**Try it**
Only lines holding the word "will" are wanted from the records; copy all of them.

====== Data provided ======

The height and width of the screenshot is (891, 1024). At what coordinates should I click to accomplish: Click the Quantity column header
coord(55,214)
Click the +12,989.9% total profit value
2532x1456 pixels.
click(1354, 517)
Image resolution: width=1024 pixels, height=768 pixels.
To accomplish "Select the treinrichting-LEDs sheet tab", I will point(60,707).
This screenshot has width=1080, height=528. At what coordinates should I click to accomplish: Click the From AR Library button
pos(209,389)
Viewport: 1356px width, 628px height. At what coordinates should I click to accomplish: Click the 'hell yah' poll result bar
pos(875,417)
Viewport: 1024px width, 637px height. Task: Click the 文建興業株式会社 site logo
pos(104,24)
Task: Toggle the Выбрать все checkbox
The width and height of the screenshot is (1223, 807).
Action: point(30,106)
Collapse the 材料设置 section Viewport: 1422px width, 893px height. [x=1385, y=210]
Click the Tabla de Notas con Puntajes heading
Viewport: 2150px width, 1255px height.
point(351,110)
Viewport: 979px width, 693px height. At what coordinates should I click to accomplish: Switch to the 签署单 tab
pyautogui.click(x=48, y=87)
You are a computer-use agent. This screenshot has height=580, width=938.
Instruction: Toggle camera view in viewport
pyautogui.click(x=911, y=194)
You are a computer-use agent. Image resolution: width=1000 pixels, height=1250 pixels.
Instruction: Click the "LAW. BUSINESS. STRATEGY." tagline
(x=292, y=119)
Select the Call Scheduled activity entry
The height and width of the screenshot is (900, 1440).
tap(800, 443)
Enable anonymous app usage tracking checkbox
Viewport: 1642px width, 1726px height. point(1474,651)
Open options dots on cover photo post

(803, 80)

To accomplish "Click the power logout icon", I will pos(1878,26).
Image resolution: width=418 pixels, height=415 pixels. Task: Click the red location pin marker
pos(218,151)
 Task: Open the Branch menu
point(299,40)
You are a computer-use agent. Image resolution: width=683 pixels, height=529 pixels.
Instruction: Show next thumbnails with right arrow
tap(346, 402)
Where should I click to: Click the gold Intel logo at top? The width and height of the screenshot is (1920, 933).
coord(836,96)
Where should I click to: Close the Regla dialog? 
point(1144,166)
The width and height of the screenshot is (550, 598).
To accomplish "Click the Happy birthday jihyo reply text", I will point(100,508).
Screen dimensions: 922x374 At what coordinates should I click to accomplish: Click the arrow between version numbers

======

**Exercise output**
To accomplish "Select the treinrichting-LEDs sheet tab", I will point(60,707).
To accomplish "Click the power logout icon", I will pos(1878,26).
To accomplish "Click the Happy birthday jihyo reply text", I will point(100,508).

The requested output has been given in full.